Group 5 was a long-lasting series that went through several iterations in its time. Beginning as a class for production touring cars in the 1960’s and growing to include The Group 5 Sports car Championship in the 1970’s, These cars were limited to 5000cc engine capacity with no minimum production number and competed in the World Championship of Makes alongside prototype sports cars and would become the Group C sports cars of the late 1980’s. The Production based class was limited to a smaller 3000cc.
The late 1970’s and early 1980’s gave us some truly off-the-wall production based touring cars, and when we say production based we mean in the loosest sense possible with the rules only requiring the Bonnet, roof and doors to remain unmodified. Group 5 was remarkably similar to the IMSA and Japanese Silhouette series and indeed Group 5 cars did compete in these series. The over exaggerated Boxed guards, ridiculously low splitters and obnoxiously modified Turbocharged power plants rendered the vehicles almost indistinguishable from their road going counterparts. Possible the most famous of Group 5 production cars were the “Moby Dick” Porsche 935(below) and the Zakspeed Ford Capri although entires came from various manufacturers including the popular but lesser known Lancia Beta Montecarlo (above) and Lotus Esprit.

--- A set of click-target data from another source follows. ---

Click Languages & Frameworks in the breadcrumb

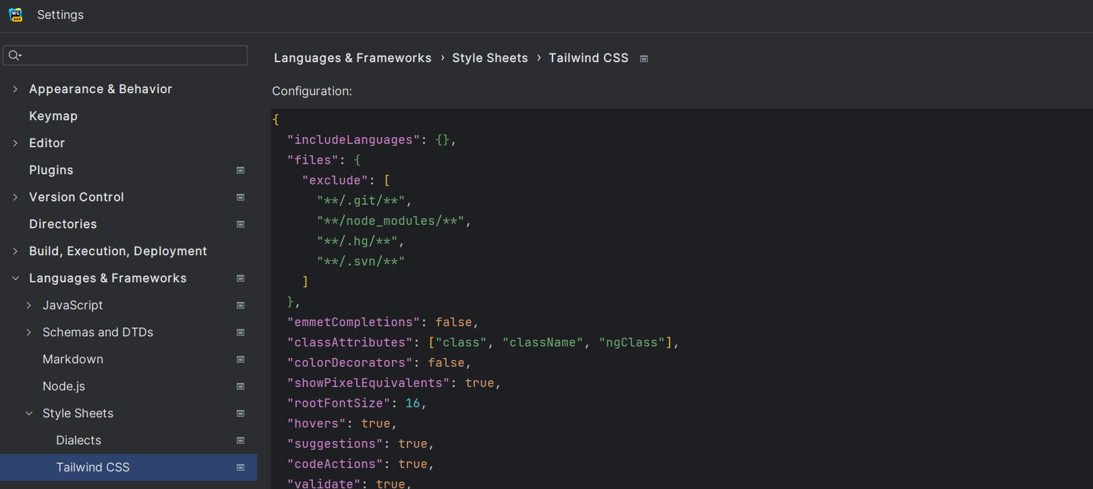[352, 58]
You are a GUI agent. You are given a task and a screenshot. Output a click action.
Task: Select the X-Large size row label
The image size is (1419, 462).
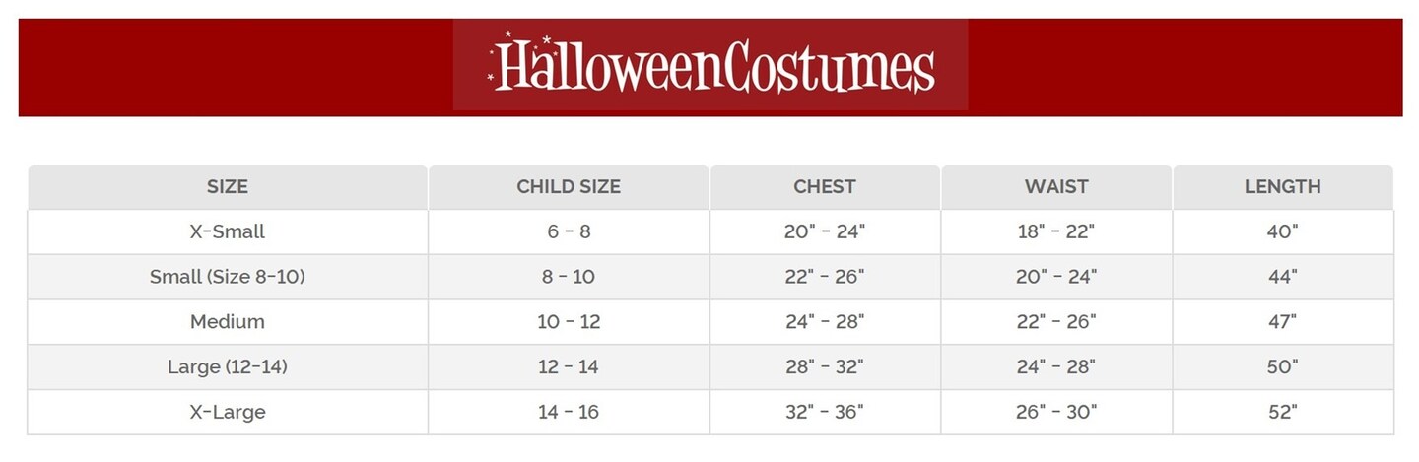[228, 412]
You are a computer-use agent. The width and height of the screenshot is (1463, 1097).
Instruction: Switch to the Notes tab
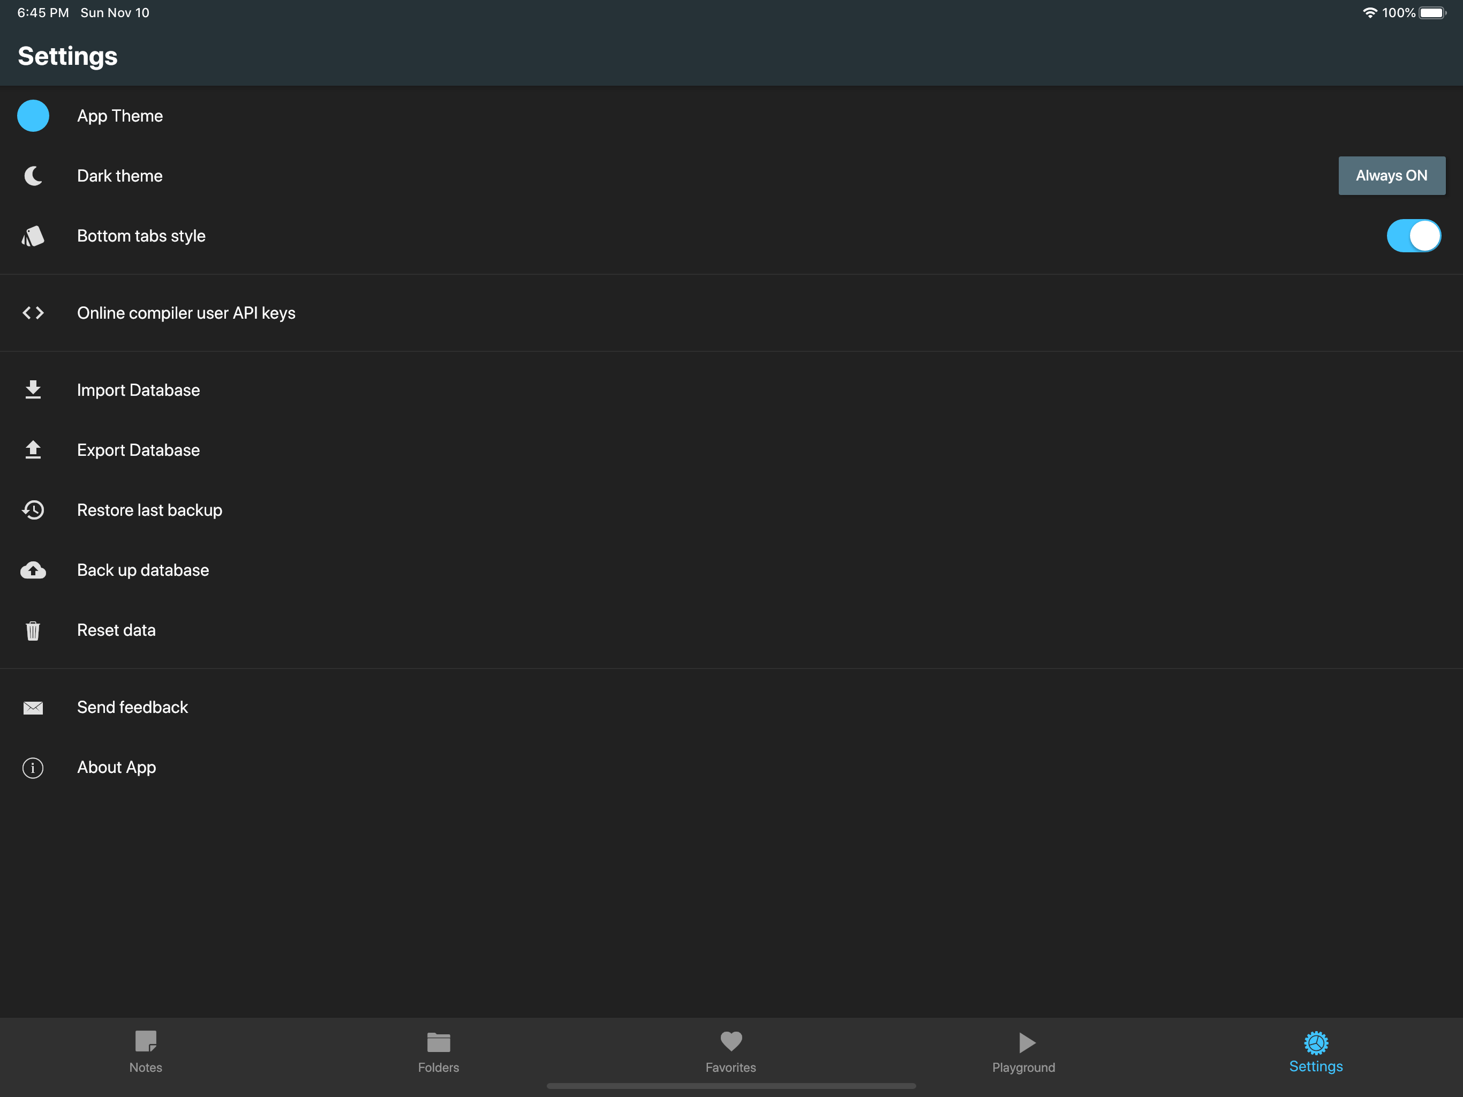146,1051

Like Group B cars built for the track they were a cacophony of flames, whistles and bangs and when there is a grid of 30 racing door to door the spectacle cannot be denied. Turbocharging was in its infancy despite being around for many years already and the untameable nature of these laggy turbocharged monsters gave them a certain semblance in the flesh. While there aren’t many “Genuine Article” Group 5 cars around there are a few that call Australia home and see occasional track time and events and displays. If you ever get the opportunity to see one in the flesh we recommend you take it.